▶ **AVAILABLE RECORDS**
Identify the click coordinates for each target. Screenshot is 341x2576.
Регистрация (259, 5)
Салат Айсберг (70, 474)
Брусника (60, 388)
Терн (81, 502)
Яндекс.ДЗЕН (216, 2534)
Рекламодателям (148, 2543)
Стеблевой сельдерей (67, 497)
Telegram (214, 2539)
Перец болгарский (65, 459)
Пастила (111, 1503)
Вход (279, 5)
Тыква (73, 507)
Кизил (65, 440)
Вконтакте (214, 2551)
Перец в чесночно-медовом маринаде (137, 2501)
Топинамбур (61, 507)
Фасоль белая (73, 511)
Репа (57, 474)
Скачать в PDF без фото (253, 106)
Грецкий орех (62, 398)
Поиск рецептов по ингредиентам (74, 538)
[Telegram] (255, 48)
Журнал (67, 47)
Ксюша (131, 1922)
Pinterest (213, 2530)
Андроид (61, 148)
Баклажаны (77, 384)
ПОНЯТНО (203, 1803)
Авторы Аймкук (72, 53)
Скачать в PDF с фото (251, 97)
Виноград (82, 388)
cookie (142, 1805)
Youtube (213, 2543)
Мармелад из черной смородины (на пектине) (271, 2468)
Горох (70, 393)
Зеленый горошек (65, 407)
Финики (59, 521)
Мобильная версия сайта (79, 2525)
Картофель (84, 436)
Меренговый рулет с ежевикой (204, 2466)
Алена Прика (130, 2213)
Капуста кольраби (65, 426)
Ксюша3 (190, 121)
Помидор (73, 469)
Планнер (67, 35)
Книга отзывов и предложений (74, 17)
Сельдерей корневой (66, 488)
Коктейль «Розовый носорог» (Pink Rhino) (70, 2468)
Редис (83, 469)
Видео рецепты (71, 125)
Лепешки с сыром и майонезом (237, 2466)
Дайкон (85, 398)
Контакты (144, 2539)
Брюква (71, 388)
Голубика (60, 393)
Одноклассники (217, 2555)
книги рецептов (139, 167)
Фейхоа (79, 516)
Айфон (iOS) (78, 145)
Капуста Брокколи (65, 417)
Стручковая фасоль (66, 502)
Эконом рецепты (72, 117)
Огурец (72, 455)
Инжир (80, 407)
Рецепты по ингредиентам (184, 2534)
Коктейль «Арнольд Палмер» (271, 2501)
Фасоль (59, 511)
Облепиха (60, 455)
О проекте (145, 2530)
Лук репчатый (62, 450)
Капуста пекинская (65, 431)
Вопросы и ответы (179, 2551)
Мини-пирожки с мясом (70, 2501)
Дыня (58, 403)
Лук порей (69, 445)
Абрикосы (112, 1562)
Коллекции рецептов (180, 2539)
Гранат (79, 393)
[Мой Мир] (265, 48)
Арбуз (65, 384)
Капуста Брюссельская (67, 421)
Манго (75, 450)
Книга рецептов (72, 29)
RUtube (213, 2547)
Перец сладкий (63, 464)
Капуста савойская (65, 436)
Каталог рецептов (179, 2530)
...
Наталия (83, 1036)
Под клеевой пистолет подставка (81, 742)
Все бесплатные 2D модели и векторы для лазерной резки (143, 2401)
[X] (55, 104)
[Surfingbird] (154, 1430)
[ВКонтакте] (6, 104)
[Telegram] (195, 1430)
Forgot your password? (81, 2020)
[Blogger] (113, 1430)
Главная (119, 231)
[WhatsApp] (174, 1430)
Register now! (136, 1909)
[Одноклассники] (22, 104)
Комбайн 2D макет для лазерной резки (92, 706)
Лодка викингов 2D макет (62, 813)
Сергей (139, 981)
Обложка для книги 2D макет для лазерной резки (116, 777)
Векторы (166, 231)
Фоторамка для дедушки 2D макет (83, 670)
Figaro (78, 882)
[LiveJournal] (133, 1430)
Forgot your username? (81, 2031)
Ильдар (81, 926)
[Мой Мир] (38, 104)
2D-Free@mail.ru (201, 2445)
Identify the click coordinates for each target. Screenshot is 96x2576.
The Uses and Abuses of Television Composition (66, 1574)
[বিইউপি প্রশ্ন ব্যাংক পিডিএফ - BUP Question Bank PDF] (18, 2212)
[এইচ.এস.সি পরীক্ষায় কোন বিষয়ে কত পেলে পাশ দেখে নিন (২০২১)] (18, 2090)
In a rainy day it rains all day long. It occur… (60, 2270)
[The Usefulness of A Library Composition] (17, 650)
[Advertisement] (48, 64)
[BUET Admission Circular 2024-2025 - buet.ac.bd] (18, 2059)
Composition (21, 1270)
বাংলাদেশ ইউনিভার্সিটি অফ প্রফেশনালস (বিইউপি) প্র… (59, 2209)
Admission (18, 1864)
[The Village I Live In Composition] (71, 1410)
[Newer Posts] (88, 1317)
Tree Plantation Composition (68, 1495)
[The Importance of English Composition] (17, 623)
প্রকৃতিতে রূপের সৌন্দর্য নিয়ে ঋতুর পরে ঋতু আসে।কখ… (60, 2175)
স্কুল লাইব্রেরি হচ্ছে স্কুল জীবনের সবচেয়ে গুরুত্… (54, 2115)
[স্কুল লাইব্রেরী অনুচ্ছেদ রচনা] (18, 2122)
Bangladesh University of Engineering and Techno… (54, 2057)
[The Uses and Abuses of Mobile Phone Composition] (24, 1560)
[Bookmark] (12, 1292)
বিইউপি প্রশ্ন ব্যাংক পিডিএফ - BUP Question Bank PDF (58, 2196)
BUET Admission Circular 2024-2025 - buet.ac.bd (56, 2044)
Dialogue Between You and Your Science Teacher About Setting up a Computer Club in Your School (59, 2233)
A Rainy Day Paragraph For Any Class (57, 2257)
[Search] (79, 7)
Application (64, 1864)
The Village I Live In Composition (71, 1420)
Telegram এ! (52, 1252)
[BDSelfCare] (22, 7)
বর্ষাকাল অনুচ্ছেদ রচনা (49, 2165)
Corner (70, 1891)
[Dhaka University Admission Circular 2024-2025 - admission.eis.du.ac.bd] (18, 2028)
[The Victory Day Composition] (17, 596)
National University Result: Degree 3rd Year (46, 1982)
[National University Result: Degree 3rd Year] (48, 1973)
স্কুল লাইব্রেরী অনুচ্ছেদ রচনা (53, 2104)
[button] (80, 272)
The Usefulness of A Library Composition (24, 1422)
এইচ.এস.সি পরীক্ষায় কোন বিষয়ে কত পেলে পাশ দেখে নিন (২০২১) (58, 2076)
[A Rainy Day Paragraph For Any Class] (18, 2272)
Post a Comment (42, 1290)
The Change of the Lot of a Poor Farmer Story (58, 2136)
==
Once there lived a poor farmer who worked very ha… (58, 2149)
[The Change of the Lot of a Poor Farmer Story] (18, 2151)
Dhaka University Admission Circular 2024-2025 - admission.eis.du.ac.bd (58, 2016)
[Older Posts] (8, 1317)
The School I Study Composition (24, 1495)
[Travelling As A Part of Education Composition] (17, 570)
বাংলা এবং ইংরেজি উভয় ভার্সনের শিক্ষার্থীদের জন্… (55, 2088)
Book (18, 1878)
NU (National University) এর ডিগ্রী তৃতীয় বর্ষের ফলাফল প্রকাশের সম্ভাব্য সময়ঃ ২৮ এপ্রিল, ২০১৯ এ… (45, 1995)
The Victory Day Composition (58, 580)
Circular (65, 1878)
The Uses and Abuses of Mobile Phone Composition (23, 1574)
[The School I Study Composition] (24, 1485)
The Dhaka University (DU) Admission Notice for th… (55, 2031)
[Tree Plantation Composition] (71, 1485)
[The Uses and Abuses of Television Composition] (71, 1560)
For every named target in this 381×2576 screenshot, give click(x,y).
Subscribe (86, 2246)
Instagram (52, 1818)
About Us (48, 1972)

▶ **EXERCISE BRIEF**
In the listing above, find the line with "Screenshot is 341x2576." and the line with "Telegram (214, 2539)", then print exactly those lines and every line between them.

▶ **EXERCISE RESPONSE**
Identify the click coordinates for each target. Screenshot is 341x2576.
Регистрация (259, 5)
Салат Айсберг (70, 474)
Брусника (60, 388)
Терн (81, 502)
Яндекс.ДЗЕН (216, 2534)
Рекламодателям (148, 2543)
Стеблевой сельдерей (67, 497)
Telegram (214, 2539)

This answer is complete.